== Segment start ==

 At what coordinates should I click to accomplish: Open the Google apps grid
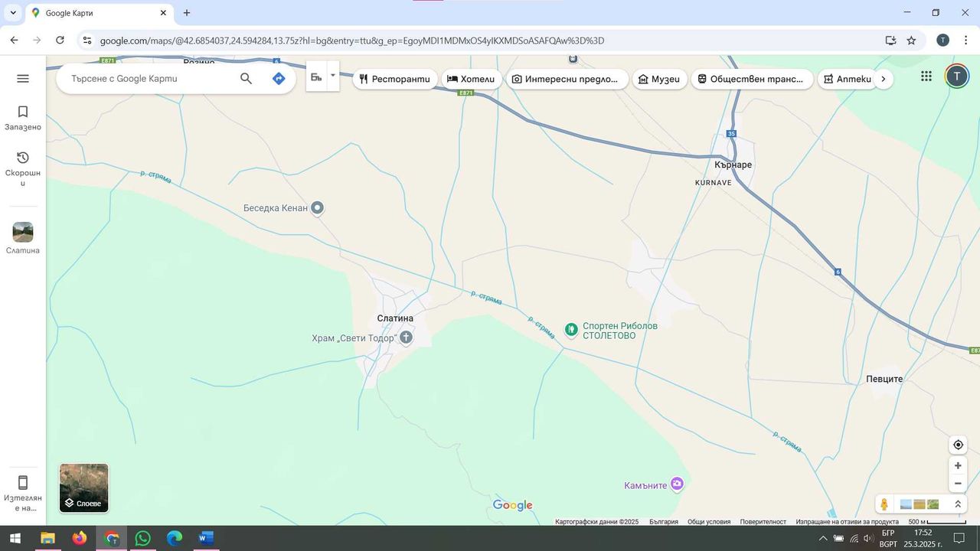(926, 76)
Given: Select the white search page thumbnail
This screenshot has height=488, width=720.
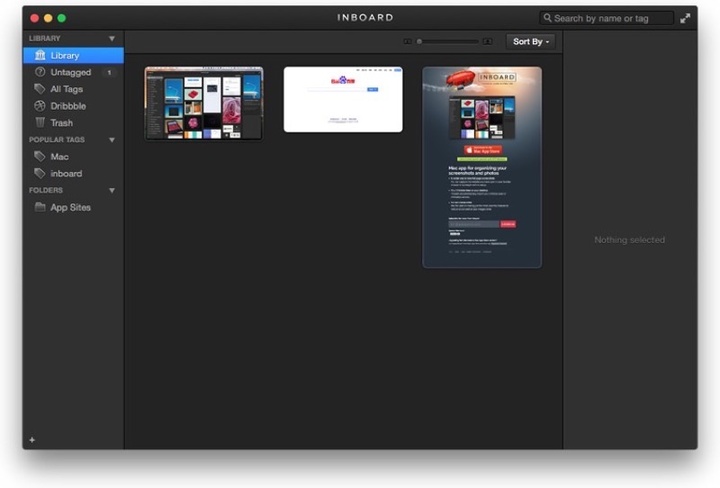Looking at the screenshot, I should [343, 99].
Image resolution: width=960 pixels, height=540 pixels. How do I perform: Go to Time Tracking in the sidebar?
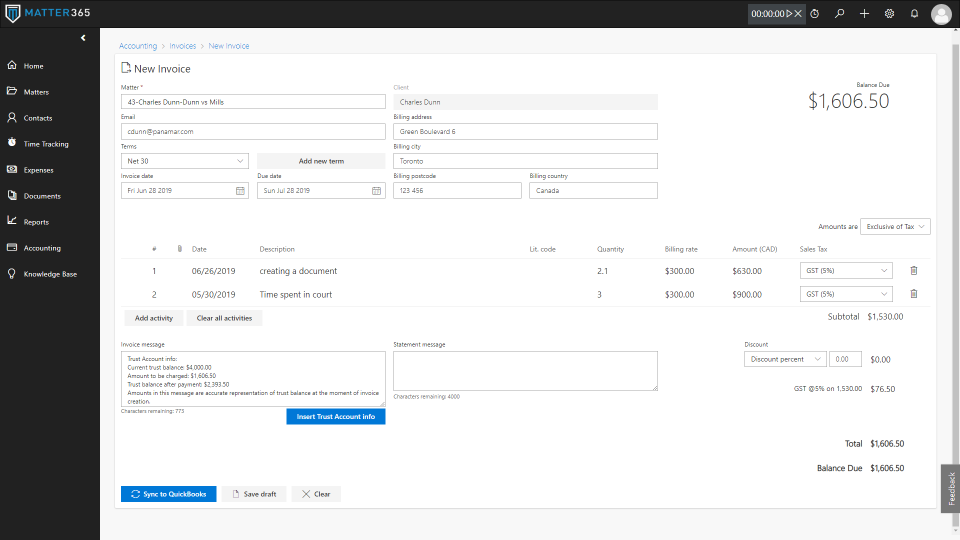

== Segment end ==

### WHAT IS NEEDED
Starting from the line that contains "Given: Select the white search page thumbnail", transcribe exactly each line down to the final line of the material above, excluding every picture and adding nothing else.

### SOLUTION FOR THIS TASK
Given: Select the white search page thumbnail
This screenshot has height=488, width=720.
Looking at the screenshot, I should [343, 99].
Image resolution: width=960 pixels, height=540 pixels. How do I perform: Go to Time Tracking in the sidebar?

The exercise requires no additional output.